Anche se trascorse gran parte della sua vita all’interno del convento di Padova, mai abbandonò l’amore per il suo Oriente e il desiderio dell’unità dei cristiani.  Un giorno confidò ad un confratello di aver comunicato una donna la quale alla fine della confessione gli disse: Padre, Gesù mi ha ordinato di dirle che ogni anima che lei assiste qui nella confessione, è il suo Oriente.  

Il 30 luglio 1942, in seguito all’ennesimo malore, gli venne amministrata l’unzione degli infermi. Poco dopo, unitosi in preghiera con altri frati che erano accorsi, sulle parole “O clemente, o pia, o dolce Vergine Maria”, esalò l’ultimo respiro.


Il 14 maggio 1944 la chiesa e parte del convento dei cappuccini di Padova vene distrutta da un bombardamento aereo, come predetto da padre Leopoldo.

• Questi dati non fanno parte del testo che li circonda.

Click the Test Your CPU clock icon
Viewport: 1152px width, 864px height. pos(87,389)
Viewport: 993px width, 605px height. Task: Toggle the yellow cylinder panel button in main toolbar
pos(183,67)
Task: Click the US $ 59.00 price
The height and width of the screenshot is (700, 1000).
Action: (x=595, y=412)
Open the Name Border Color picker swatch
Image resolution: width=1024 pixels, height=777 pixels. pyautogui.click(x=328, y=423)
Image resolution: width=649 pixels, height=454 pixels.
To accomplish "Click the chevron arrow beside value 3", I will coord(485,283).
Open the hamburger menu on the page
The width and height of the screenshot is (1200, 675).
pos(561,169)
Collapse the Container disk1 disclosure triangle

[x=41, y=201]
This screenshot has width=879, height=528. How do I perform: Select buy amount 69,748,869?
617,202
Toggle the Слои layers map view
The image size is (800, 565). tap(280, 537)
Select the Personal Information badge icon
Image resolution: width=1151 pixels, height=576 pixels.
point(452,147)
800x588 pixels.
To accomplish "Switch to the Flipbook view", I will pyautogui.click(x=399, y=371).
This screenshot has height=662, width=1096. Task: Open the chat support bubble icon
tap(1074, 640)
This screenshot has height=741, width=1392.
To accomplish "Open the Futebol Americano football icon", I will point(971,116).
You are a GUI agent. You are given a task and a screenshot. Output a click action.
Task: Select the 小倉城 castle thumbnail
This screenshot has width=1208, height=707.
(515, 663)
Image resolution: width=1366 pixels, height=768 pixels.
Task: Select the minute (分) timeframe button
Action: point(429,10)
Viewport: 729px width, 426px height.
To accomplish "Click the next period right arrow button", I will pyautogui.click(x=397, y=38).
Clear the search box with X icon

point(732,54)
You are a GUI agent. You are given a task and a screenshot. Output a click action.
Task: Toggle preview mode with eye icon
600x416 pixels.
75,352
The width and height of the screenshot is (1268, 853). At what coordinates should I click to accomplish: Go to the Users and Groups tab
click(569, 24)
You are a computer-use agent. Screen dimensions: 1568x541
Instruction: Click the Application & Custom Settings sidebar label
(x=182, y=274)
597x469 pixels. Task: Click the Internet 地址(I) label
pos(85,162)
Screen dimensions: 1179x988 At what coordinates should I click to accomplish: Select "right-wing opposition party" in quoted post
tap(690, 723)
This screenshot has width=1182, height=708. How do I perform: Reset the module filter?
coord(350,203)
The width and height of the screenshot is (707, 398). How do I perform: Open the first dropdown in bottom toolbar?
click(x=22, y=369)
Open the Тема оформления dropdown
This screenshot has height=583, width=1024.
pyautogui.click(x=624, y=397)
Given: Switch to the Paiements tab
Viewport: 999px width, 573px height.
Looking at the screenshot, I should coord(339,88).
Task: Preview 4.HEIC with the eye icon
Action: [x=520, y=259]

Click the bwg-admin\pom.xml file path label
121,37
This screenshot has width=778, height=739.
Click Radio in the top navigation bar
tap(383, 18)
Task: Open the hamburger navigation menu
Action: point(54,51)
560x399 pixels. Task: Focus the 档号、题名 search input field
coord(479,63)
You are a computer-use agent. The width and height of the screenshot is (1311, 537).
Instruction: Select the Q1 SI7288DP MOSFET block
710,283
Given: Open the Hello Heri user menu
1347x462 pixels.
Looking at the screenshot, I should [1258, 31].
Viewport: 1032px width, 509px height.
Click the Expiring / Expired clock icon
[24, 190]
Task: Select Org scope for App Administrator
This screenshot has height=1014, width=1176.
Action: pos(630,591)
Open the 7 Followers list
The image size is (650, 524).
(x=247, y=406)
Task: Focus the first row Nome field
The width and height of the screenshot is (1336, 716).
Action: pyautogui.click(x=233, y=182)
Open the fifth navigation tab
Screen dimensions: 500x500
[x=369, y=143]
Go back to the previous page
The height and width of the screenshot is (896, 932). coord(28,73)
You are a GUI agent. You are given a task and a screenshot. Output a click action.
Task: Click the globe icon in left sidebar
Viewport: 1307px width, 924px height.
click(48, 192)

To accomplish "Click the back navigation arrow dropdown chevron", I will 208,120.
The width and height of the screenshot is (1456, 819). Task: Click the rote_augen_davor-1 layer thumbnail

Nel 1946 venne aperto il processo informativo diocesano per la beatificazione. Nel 1963 vi fu l’apertura del processo apostolico a Padova. Il 19 settembre 1963 si traslò la salma di padre Leopoldo dal cimitero di Padova alla cappella presso il suo confessionale. Il 2 maggio 1976 padre Leopoldo è proclamato beato da Papa Paolo VI. Il 16 ottobre 1983 il beato papa Giovanni Paolo II lo proclama solennemente Santo.